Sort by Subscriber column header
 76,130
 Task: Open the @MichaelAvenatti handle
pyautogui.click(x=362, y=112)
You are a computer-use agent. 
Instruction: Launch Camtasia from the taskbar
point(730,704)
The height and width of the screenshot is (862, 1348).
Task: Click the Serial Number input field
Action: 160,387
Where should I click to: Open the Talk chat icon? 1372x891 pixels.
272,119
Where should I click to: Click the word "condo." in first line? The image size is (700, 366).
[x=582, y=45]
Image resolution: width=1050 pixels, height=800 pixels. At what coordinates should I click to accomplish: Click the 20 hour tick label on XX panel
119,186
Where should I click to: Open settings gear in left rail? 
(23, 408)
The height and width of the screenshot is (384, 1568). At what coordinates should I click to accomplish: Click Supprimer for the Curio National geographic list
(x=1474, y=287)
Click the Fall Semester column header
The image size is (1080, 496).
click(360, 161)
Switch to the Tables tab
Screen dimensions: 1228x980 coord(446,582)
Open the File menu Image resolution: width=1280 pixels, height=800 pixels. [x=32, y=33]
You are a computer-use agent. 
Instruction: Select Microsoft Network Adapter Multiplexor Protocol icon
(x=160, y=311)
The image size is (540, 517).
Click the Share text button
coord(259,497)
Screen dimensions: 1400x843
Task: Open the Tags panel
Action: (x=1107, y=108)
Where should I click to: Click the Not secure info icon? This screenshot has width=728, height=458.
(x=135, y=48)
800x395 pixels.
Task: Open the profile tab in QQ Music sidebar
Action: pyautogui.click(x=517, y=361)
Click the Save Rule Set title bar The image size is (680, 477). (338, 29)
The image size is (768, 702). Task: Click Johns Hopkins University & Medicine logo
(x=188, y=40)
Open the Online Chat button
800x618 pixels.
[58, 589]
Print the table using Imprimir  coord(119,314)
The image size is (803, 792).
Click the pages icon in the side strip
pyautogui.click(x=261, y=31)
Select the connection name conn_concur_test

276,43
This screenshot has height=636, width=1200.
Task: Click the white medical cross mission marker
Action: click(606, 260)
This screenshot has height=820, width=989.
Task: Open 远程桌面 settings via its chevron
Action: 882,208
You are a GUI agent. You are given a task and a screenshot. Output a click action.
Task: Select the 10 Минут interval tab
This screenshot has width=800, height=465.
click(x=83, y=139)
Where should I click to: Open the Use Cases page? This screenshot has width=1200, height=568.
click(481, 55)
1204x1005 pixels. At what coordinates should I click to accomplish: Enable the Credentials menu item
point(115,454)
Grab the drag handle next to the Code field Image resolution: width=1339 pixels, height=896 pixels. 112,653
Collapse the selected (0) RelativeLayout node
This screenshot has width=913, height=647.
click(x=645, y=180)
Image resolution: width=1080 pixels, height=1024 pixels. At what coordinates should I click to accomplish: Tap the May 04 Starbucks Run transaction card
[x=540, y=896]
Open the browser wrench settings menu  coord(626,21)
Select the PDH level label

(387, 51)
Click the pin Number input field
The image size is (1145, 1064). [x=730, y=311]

• WHAT YOU NEED TO DO:
Each line from the one holding "The image size is (540, 517)." to the end of the data above goes into the answer exactly as written, and no other line does.

• TASK ANSWER:
The image size is (540, 517).
Click the Share text button
coord(259,497)
Screen dimensions: 1400x843
Task: Open the Tags panel
Action: (x=1107, y=108)
Where should I click to: Click the Not secure info icon? This screenshot has width=728, height=458.
(x=135, y=48)
800x395 pixels.
Task: Open the profile tab in QQ Music sidebar
Action: pyautogui.click(x=517, y=361)
Click the Save Rule Set title bar The image size is (680, 477). (338, 29)
The image size is (768, 702). Task: Click Johns Hopkins University & Medicine logo
(x=188, y=40)
Open the Online Chat button
800x618 pixels.
[58, 589]
Print the table using Imprimir  coord(119,314)
The image size is (803, 792).
Click the pages icon in the side strip
pyautogui.click(x=261, y=31)
Select the connection name conn_concur_test

276,43
This screenshot has height=636, width=1200.
Task: Click the white medical cross mission marker
Action: click(606, 260)
This screenshot has height=820, width=989.
Task: Open 远程桌面 settings via its chevron
Action: 882,208
You are a GUI agent. You are given a task and a screenshot. Output a click action.
Task: Select the 10 Минут interval tab
This screenshot has width=800, height=465.
click(x=83, y=139)
Where should I click to: Open the Use Cases page? This screenshot has width=1200, height=568.
click(481, 55)
1204x1005 pixels. At what coordinates should I click to accomplish: Enable the Credentials menu item
point(115,454)
Grab the drag handle next to the Code field Image resolution: width=1339 pixels, height=896 pixels. 112,653
Collapse the selected (0) RelativeLayout node
This screenshot has width=913, height=647.
click(x=645, y=180)
Image resolution: width=1080 pixels, height=1024 pixels. At what coordinates should I click to accomplish: Tap the May 04 Starbucks Run transaction card
[x=540, y=896]
Open the browser wrench settings menu  coord(626,21)
Select the PDH level label

(387, 51)
Click the pin Number input field
The image size is (1145, 1064). [x=730, y=311]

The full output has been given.